Sunday, February 18, 2007


Naguib Mahfouz, Palace Walk

Here's a book that I finished last week for February's Biblioholics Anonymous gathering. It was quite an enjoyable read!

Palace Walk may seem like an antiquated throw-back to the great Victorian novels of old, with its brilliant evocation of a faraway setting and its exotic characters. Yet it tells a compelling story -- that of Ahmad Abd al-Jawad, respected middle-class merchant to friends and acquaintances, but fiery-tempered patriarch to his own family. The novel, which is actually Book One of Mahfouz's "Cairo Trilogy" and is set in Egypt just after WWI, centers around al-Jawad, a highly traditional husband and father who maintains strict control over his family by way of the Qur'an while joyously seeking the pleasures of nightly trysts and carousing with friends. When his subserviant wife Amina dares to leave the house one day during his absence to visit a local shrine, she is involved in an accident that she cannot hide from her husband (and his fierce temper). One by one, wife and children must cope with the father's temper and hypocrisy as the novel takes us through marriage ceremonies, British occupation, and even family tragedy.

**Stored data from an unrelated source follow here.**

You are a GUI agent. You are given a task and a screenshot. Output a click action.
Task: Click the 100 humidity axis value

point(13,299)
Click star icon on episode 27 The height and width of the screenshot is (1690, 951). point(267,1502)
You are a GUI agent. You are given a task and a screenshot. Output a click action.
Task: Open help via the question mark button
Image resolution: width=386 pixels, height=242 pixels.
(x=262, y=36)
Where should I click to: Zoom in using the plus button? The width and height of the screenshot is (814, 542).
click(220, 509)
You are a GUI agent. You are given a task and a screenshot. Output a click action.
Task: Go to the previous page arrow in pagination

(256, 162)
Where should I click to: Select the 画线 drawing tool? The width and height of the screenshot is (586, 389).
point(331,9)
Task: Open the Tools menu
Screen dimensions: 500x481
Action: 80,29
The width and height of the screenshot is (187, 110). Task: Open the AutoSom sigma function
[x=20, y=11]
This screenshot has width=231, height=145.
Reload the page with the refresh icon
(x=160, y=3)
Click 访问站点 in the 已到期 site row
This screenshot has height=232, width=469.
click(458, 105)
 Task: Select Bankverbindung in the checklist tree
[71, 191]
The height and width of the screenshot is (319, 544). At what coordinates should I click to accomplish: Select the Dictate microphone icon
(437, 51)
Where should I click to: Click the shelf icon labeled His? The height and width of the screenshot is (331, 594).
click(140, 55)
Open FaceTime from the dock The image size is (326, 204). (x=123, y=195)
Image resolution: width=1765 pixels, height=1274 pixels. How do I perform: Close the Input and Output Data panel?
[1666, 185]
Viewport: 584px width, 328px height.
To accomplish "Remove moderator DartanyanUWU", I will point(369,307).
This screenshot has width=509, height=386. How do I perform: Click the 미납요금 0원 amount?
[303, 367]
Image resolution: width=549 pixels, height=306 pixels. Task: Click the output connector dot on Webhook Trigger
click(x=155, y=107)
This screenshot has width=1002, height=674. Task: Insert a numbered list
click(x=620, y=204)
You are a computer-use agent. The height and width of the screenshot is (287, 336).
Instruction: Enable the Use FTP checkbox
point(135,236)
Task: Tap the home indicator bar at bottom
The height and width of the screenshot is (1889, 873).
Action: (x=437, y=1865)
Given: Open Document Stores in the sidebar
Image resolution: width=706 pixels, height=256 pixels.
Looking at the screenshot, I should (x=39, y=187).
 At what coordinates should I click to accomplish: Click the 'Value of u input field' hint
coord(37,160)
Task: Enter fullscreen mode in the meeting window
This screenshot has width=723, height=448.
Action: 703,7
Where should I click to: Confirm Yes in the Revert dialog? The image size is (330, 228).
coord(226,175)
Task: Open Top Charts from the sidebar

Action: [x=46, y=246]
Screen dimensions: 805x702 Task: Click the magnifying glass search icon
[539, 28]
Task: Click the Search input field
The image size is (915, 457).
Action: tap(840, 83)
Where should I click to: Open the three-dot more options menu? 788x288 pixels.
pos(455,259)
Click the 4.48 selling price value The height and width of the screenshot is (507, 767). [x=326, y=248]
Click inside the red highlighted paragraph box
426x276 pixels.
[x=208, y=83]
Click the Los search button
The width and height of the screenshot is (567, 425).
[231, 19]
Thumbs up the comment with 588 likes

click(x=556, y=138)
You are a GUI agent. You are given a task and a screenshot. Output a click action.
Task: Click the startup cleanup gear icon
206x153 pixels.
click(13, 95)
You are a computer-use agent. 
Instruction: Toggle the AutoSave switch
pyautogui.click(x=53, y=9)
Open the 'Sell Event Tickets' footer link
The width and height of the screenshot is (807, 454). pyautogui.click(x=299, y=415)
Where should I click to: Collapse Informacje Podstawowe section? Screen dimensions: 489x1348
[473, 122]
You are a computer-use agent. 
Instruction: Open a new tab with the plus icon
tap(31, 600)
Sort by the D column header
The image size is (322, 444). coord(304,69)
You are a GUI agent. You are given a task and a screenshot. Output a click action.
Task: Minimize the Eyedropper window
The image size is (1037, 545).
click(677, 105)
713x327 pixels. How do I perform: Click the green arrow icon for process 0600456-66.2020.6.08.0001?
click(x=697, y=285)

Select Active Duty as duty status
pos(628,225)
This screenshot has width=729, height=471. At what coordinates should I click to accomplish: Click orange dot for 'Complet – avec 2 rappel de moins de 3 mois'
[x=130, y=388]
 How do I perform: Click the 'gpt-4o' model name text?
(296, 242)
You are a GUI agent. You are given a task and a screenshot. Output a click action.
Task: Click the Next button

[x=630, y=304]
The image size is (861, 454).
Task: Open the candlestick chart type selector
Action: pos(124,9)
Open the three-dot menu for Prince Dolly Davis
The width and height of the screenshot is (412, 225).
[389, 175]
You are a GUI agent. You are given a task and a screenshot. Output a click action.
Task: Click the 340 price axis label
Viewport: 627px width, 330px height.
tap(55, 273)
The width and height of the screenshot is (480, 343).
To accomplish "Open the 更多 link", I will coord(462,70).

It is often said that Mahfouz does with Cairo in his fiction what Dickens did with London or Dostoyevsky did with St. Petersburg in their respective works. He offers an objective glimpse into the minds and hearts of his characters, and in the process exposes the universality of their culture, religious beliefs, and overall value system -- things which may seem remote and alien to Westerners, especially in these times.

If you are looking for a multi-cultural novel that shows just how dysfunctional all families can be, Palace Walk is a good pick. In fact, I place this book on the same "family dysfunction" shelf as Anne Tyler's Dinner at the Homesick Restaurant and Louise Erdrich's Love Medicine.

(I plan to read Book Two of the Cairo Trilogy -- Palace of Desire -- later this year.)